Exarcheia, barrio anarquista en Atenas, Grecia.

¿De qué hablamos cuando hablamos de no votar?

Cuando los anarquistas decimos que el voto y la participación en procesos electorales son apenas una expresión limítrofe y mediocre de voluntad política, hablamos en realidad de algo más profundo, y mucho más difícil de comprender para quienes creen que en una figura única y monolítica (llámese candidato, presidente, salvador, partido, color identitario o discursividad aprendida) se encierra alguna posibilidad para las personas comunes.

Nosotros hablamos contra la sumisión frente a los ladrones y asesinos que nos convocan para validar su rapiña, sí; pero hablamos muy principalmente del único acto afirmativo que existe en la vida social: hablamos, en resumen, de solidaridad.

Esa solidaridad que es imposible de estar contenida en los vítores unánimes o en los discursos volátiles o en las estructuras asesinas de los estados de cualquier color. Esa solidaridad que sólo puede estar en la verdad de los barrios y de las personas, sobre todo de aquellas que son capaces de mirar por sus vecinos, de participar en sus asambleas, de acudir en ayuda de ese en desgracia a quien se puede ver a los ojos y no de la pusilánime abstracción de las patrias en permanente estado de saqueo y emergencia, porque para eso están diseñadas de antemano.

La solidaridad, esa forma tan difícil del compromiso y del amor, que mira siempre más allá de la hipócrita, comodina, insípida posibilidad de un salvador, una nueva clase dominante, un nuevo patrón, líder o consorte, un nuevo mapa del poder que nos haga imaginar que «ahora sí nos toca»: esa ilusoria forma de la obediencia a la que suele llamarse «derecho a elegir» pero que bien se podría llamar miopía, servilismo, comodidad clasemediera, obediencia inane.

Esa solidaridad existe, da cuenta de grandes avances en las formas de la organización y de la sobrevivencia, se enfrenta todos los días a la represión y al descrédito, se le vilipendia todos los días como ingenua o como pequeña o como de vista corta; pero se expresa, se vive, se apuntala, porque no depende ni de calendarios ni de presupuestos ni de validaciones ni de becas ni de gobiernos entrantes o salientes ni de besarle la mano a ningún imbécil.

Llámenla barrio de mugrosos anarquistas, llámenla roñoso municipio autónomo zapatista, llámenla maldito edificio tomado o puta fábrica recuperada o asqueroso espacio autónomo: se llama, en realidad, solidaridad, y es una de las formas menos comunes del esfuerzo y de la belleza.

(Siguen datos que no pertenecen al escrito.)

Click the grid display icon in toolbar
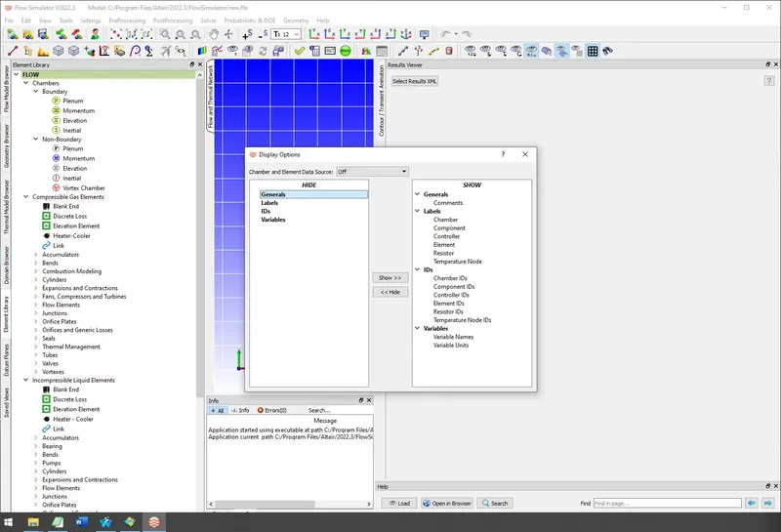Screen dimensions: 781x532 [x=593, y=51]
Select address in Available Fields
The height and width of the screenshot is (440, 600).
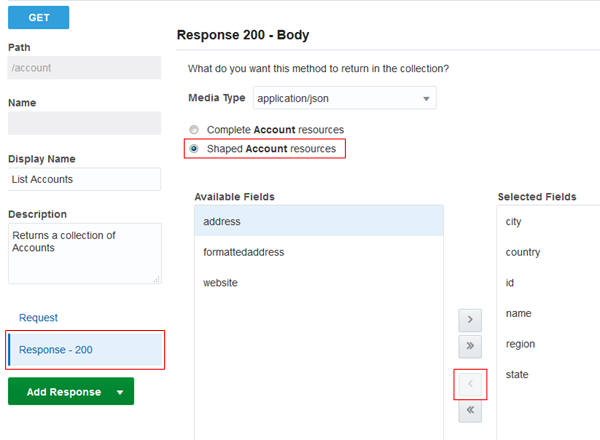[318, 221]
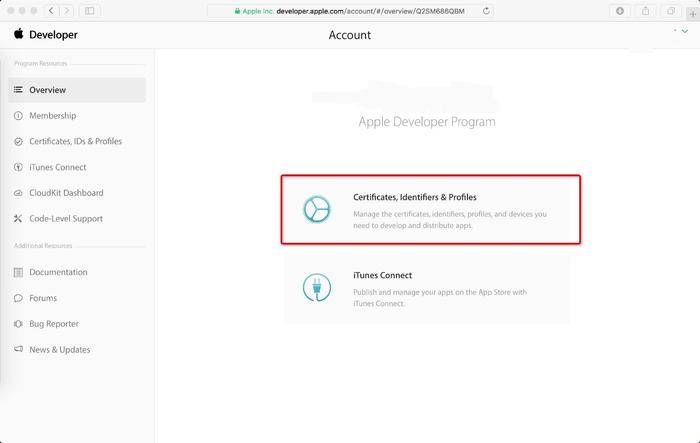700x443 pixels.
Task: Click the Safari address bar
Action: coord(350,10)
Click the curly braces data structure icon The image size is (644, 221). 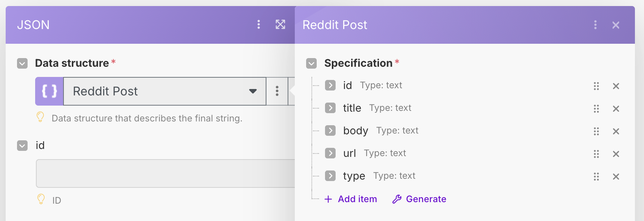(x=49, y=91)
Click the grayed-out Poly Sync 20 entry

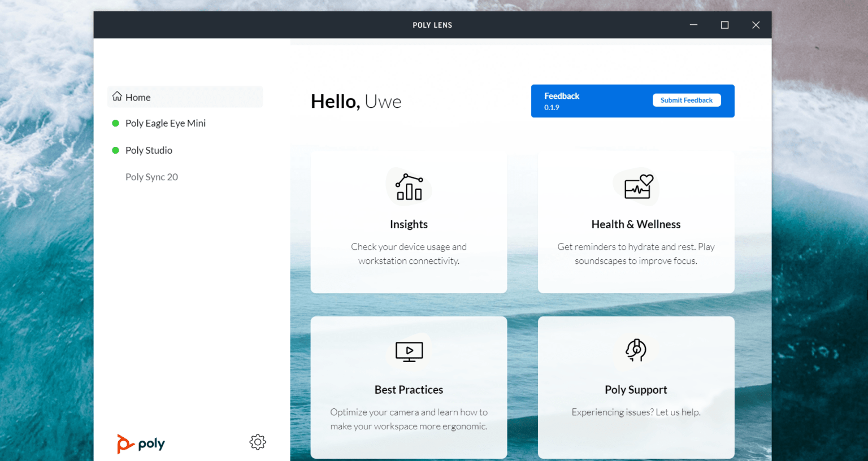point(151,176)
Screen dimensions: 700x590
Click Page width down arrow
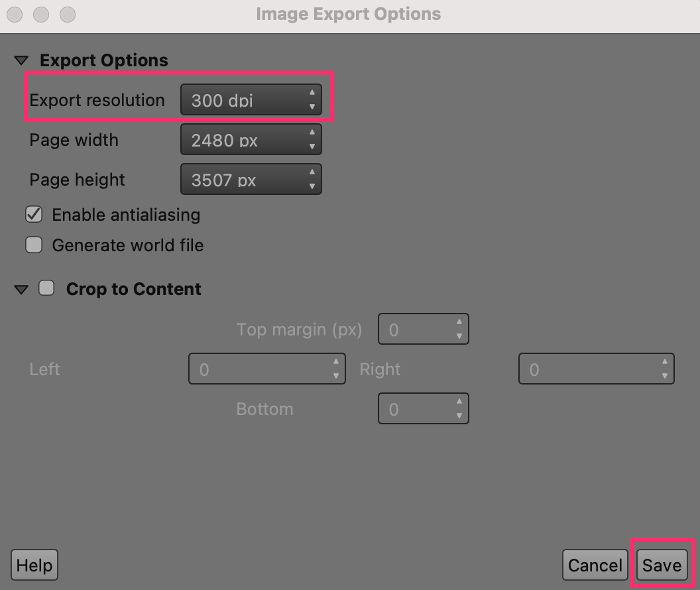point(312,147)
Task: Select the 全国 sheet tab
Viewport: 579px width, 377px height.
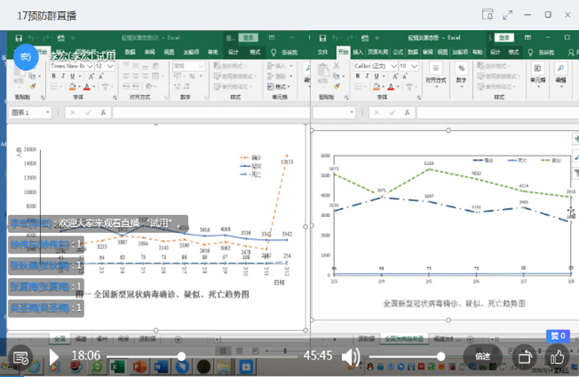Action: tap(60, 339)
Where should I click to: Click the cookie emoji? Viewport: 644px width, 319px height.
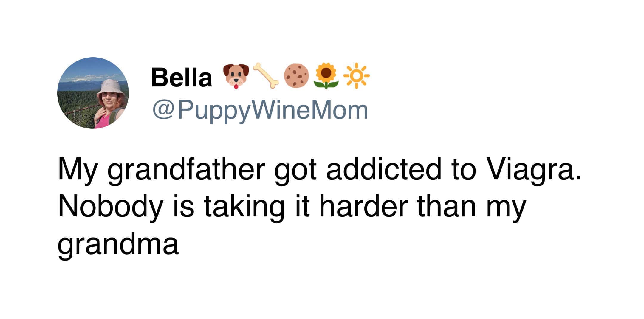296,76
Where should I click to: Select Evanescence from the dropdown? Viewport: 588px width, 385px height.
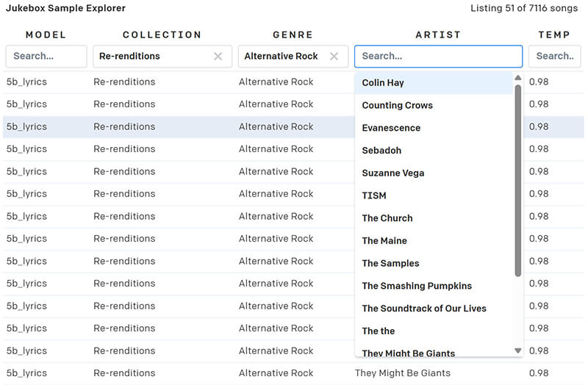point(391,128)
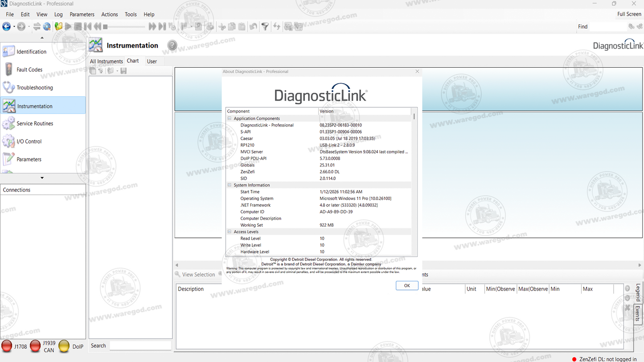Click the DoIP connection status light
644x362 pixels.
click(x=64, y=346)
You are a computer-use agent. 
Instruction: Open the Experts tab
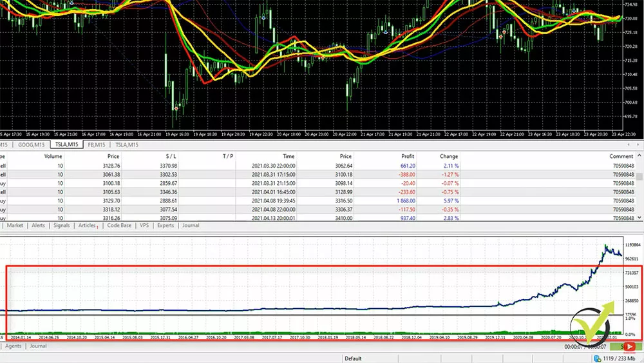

Y existe con todo en contra, como los verdaderos cambios, como las verdaderas revoluciones, como el verdadero rastro de las personas. Y no depende sino de éstas, con todas las virtudes y bellezas, errores y caídas que eso conlleva.

Llámenla esperpento, pero cambia mil veces más que todas sus urnas llenas de nada o, peor aún, llenas de sangre y víctimas y agresión y autocomplacencia.

Llámenla lo que quieran pero sepan que, sin importar a quién se le tenga que rendir pleitesía acabados los asuntos de la muerte, seguirá estando viva y seguirá siendo su mortal enemiga. La solidaridad no hace las paces con los explotadores. No forma parte de su naturaleza

Porque la anarquía sea.

Exarcheia, barrio anarquista en Atenas, Grecia.
Exarcheia, barrio anarquista en Atenas, Grecia.